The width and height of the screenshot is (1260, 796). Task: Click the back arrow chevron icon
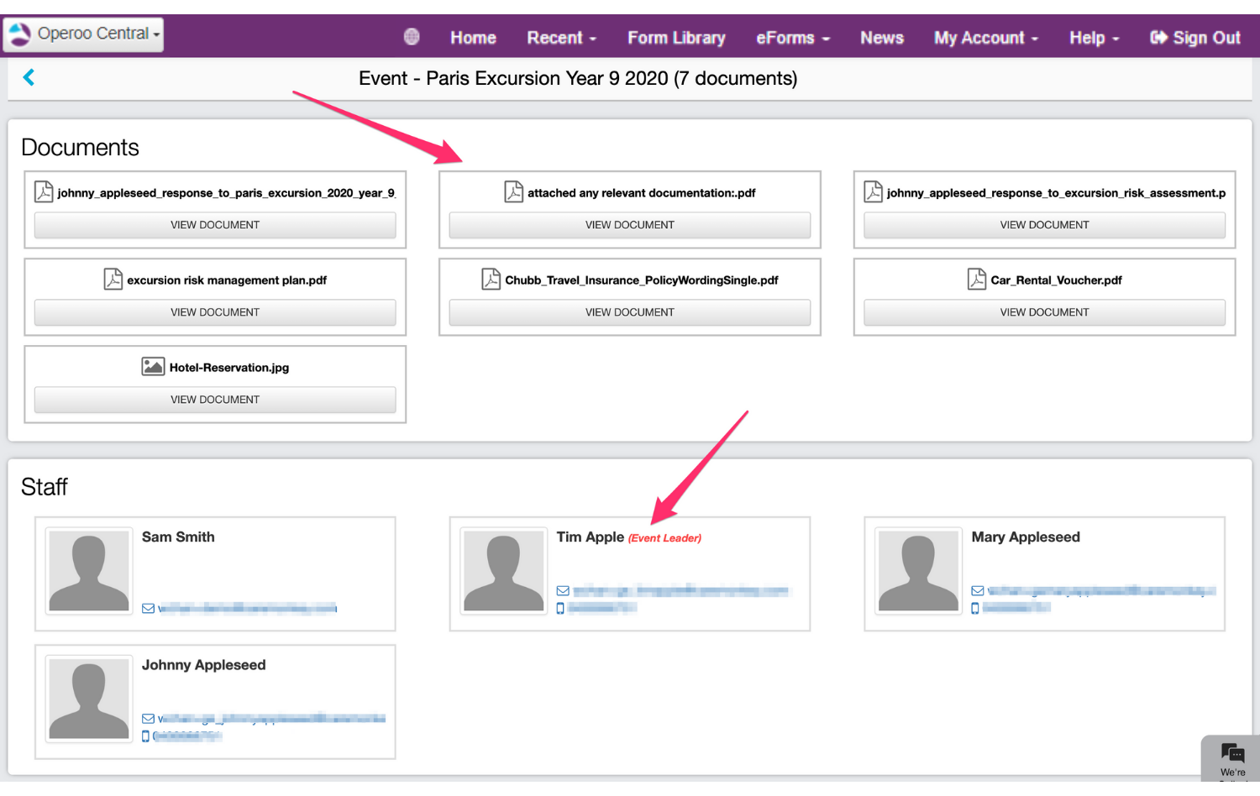[x=29, y=77]
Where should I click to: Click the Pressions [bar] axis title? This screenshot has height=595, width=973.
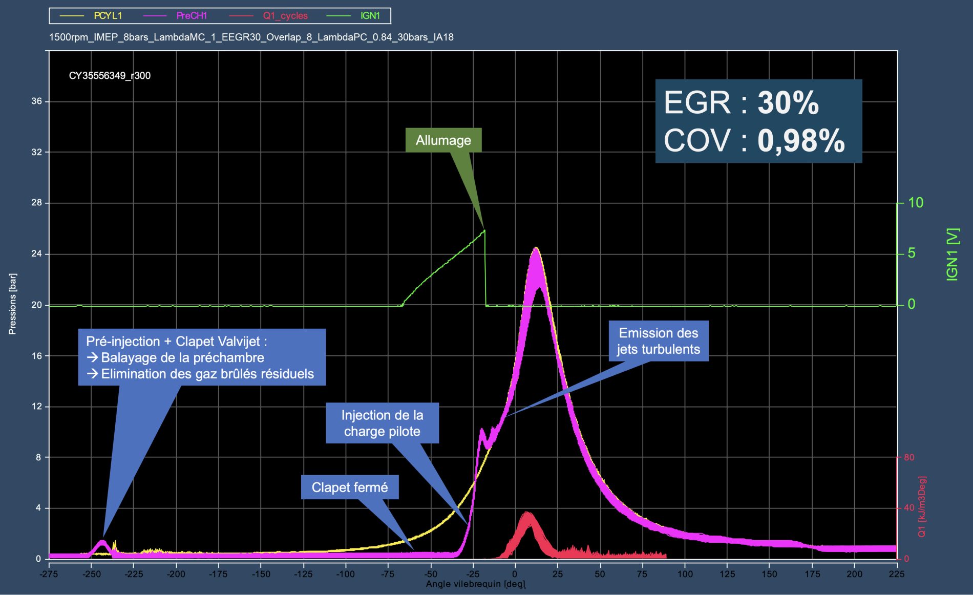pyautogui.click(x=12, y=304)
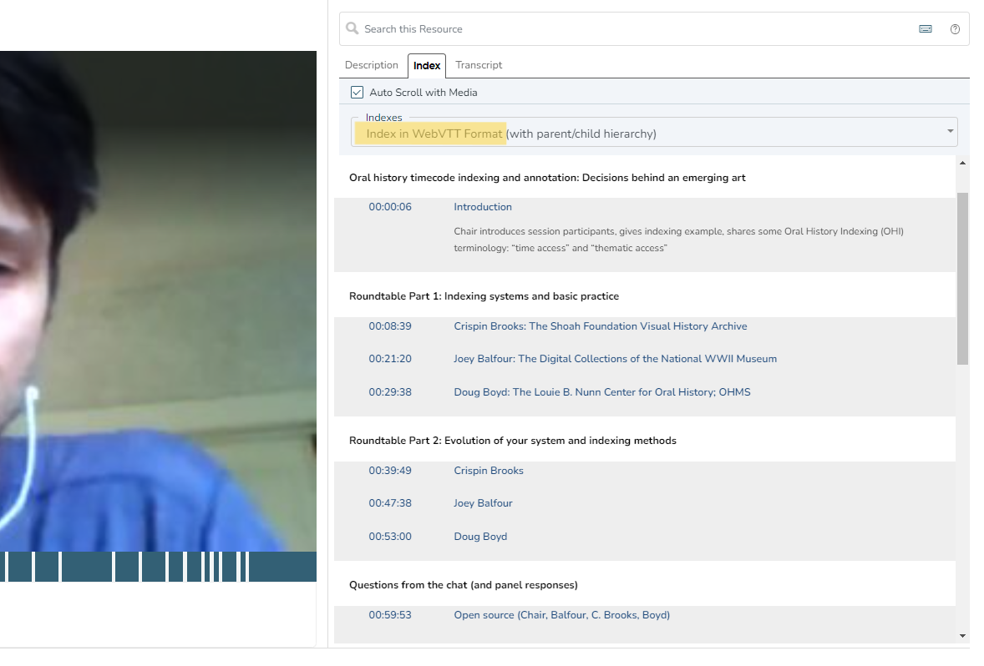Click in the Search this Resource field
Screen dimensions: 984x666
(635, 29)
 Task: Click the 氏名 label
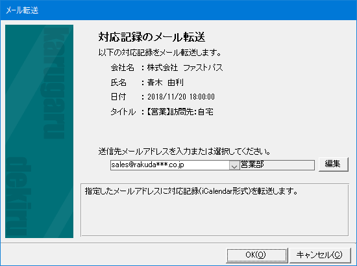tap(118, 83)
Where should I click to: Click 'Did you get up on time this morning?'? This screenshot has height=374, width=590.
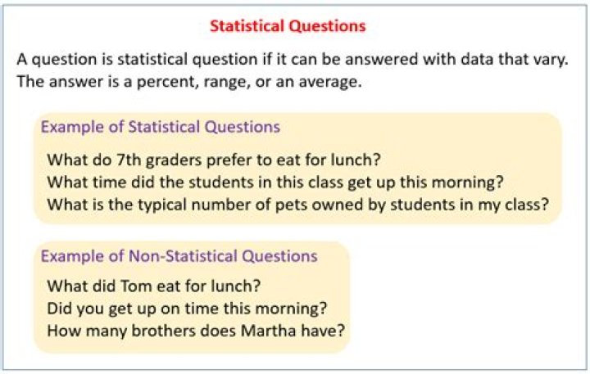click(188, 309)
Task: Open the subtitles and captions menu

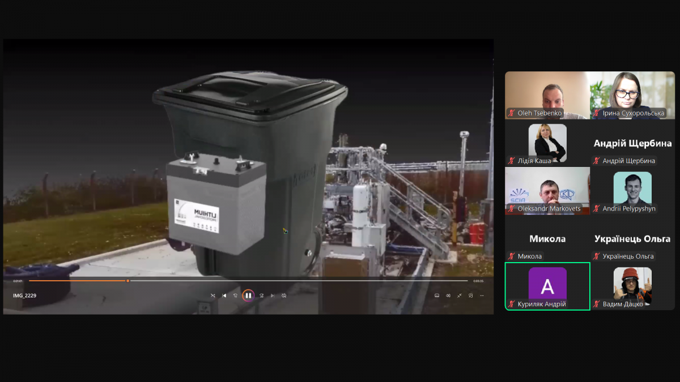Action: (x=437, y=295)
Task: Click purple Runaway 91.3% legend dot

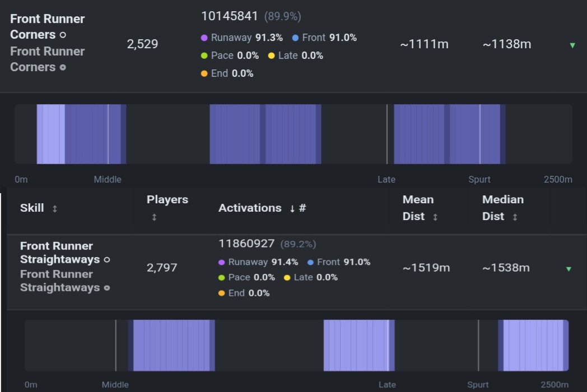Action: pyautogui.click(x=204, y=38)
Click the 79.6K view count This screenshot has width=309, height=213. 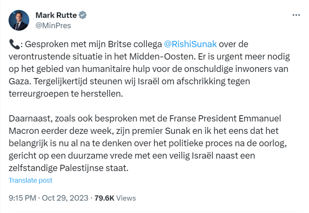click(104, 198)
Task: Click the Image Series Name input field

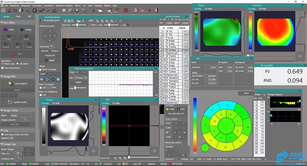Action: click(21, 115)
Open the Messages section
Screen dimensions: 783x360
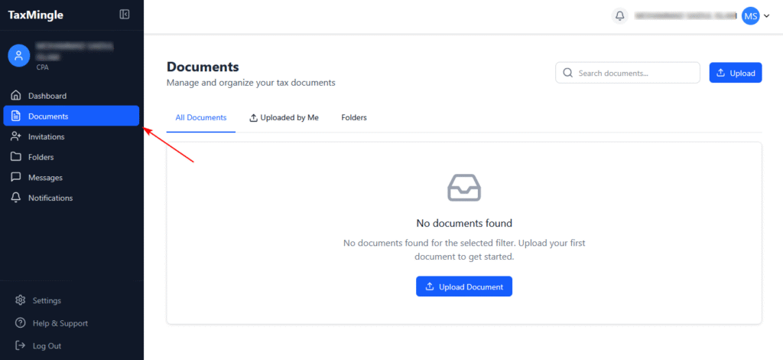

○ ○ ○ ○ ○

» Problem to work on
Omit the pictures, and please restate word for word the lines running from the line with "Task: Click the Image Series Name input field" to the end of the entries.

» Answer to the problem
Task: Click the Image Series Name input field

Action: click(21, 115)
Open the Messages section
Screen dimensions: 783x360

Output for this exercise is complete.